## A taste of PyOpenCL

In this module we demonstrate how to run a small PyOpenCL example in an Azure Notebook. The example is based on the short example available at https://documen.tician.de/pyopencl/. As platform we use [POCL](http://portablecl.org/), which provides an OpenCL compliant CPU driver. First, we need to install PyOpenCL and POCL.

In [None]:
!conda install -c conda-forge --yes --verbose pyopencl pocl

We can now import pyopencl.

In [12]:
import pyopencl as cl

The following command lists the available OpenCL platforms.

In [13]:
for platform in cl.get_platforms():
    print(platform.name)

Apple


The only available platform is POCL. Let us now create a context. If only one platform is present this will be used automatically by the following command. Otherwise, the user needs to choose between the available platforms.

In [14]:
ctx = cl.create_some_context()

We can now check the available devices within the context.

In [15]:
for dev in ctx.devices:
    print(dev.name)

Intel(R) Core(TM) i5-5257U CPU @ 2.70GHz


It seems that Azure provides us with an Intel Xeon E5-2673 CPU, a pretty good compute environment. Let us check the number of available compute units.

In [16]:
dev = ctx.devices[0]
print(dev.max_compute_units)

4


There are two compute units available.

We want to send some commands to the device. For this we need a command queue.

In [17]:
queue = cl.CommandQueue(ctx)

We want to send two Numpy arrays to the device. We first define the arrays on the host.

In [18]:
import numpy as np

a_np = np.random.rand(50000).astype(np.float32)
b_np = np.random.rand(50000).astype(np.float32)

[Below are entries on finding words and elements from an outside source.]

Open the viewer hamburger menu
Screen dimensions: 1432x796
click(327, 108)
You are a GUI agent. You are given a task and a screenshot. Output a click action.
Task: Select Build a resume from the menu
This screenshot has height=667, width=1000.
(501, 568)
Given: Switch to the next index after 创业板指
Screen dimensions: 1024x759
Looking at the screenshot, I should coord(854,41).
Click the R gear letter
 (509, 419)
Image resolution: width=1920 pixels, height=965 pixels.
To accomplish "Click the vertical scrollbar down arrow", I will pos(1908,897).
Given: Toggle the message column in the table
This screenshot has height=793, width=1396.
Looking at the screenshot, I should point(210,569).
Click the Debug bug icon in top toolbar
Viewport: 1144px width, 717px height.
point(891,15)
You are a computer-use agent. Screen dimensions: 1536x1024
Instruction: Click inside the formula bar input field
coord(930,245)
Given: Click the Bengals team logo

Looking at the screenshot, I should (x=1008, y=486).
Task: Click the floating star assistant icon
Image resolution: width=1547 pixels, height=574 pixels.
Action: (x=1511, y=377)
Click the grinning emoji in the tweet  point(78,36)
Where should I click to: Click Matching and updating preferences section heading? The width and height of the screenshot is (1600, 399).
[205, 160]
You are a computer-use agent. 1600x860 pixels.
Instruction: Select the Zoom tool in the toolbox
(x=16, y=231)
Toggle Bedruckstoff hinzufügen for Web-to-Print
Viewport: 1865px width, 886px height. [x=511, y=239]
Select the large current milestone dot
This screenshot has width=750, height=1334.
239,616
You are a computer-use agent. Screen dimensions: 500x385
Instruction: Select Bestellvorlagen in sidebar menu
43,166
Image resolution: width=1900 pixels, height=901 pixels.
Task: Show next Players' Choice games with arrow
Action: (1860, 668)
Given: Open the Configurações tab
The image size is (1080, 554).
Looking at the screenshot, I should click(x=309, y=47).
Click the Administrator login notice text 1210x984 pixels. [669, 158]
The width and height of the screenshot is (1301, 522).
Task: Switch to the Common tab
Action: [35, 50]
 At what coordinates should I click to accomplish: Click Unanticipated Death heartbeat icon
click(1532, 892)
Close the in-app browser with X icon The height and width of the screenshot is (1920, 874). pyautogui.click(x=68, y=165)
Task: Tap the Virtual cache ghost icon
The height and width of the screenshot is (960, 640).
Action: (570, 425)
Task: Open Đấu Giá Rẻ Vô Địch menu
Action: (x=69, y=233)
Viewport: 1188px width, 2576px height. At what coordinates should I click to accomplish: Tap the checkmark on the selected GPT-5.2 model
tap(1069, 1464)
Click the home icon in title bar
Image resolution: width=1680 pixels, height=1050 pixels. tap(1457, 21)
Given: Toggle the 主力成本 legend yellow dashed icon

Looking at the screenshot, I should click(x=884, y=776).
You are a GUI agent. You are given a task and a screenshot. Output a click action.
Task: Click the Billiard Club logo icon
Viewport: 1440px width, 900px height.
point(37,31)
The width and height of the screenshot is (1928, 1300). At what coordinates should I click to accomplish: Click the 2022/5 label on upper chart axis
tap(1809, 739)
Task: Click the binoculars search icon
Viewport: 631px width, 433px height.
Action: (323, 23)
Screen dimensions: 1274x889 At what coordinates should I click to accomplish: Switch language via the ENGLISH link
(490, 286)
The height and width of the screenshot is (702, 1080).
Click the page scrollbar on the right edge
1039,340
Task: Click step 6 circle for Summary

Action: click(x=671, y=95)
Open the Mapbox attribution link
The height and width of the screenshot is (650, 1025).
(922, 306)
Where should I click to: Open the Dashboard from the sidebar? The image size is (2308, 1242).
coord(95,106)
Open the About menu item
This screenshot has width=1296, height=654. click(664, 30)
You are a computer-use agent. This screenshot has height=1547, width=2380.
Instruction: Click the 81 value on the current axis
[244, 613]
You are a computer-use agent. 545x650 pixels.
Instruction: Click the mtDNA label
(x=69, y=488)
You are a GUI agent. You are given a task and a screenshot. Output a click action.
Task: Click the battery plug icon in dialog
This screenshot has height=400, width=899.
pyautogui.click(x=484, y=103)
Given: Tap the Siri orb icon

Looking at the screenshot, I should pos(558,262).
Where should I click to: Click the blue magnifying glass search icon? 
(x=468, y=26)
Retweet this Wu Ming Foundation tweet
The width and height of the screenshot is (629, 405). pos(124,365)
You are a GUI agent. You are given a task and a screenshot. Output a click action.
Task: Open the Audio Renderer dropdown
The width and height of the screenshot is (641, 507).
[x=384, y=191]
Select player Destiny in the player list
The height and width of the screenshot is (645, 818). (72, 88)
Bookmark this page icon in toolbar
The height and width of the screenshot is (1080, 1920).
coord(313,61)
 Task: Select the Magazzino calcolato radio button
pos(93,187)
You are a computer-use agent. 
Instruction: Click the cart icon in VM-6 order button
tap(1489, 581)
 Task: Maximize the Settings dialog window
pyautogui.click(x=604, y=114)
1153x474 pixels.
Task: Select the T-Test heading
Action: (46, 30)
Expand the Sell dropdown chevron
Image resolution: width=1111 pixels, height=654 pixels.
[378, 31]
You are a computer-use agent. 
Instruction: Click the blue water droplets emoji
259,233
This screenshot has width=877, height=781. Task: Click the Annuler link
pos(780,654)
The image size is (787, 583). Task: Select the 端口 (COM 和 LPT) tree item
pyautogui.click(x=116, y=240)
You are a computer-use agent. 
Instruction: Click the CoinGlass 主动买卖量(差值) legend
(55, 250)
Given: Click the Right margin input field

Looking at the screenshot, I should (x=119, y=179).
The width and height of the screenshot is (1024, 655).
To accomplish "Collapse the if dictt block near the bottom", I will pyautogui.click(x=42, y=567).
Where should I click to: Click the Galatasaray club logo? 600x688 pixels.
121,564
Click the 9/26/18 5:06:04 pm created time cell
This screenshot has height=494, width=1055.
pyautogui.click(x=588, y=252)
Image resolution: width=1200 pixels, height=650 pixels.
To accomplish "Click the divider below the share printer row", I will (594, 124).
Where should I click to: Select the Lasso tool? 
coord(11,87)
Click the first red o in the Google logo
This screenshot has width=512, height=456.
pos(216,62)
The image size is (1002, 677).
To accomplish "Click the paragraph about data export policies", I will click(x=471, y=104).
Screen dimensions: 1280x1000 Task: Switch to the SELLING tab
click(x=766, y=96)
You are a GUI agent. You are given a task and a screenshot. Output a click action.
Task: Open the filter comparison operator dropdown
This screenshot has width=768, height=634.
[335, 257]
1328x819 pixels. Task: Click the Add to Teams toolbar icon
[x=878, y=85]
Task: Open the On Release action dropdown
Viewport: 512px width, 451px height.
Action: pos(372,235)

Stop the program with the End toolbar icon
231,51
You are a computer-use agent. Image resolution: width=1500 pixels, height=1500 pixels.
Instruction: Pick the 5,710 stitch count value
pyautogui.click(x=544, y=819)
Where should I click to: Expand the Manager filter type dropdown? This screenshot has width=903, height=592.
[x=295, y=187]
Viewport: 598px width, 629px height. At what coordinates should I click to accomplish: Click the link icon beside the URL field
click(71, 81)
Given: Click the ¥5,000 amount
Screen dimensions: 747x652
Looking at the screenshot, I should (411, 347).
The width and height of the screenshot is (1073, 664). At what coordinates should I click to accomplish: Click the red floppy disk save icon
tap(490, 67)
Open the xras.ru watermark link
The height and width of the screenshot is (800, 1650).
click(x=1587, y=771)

We note that both arrays use single precision floating point numbers. GPUs are usually much faster for single-precision computations. The difference is much less on CPUs.

We now create two memory buffers on the GPU that will hold the content of the Numpy arrays.

In [19]:
mf = cl.mem_flags
a_g = cl.Buffer(ctx, mf.READ_ONLY | mf.COPY_HOST_PTR, hostbuf=a_np)
b_g = cl.Buffer(ctx, mf.READ_ONLY | mf.COPY_HOST_PTR, hostbuf=b_np)

Note that there is no guarantee from OpenCL that a copy operation will already be performed in this step. However, it will be done once a kernel requires the corresponding buffers. Also, note that PyOpenCL automatically creates buffers that have the right size to hold the data contained in the Numpy arrays.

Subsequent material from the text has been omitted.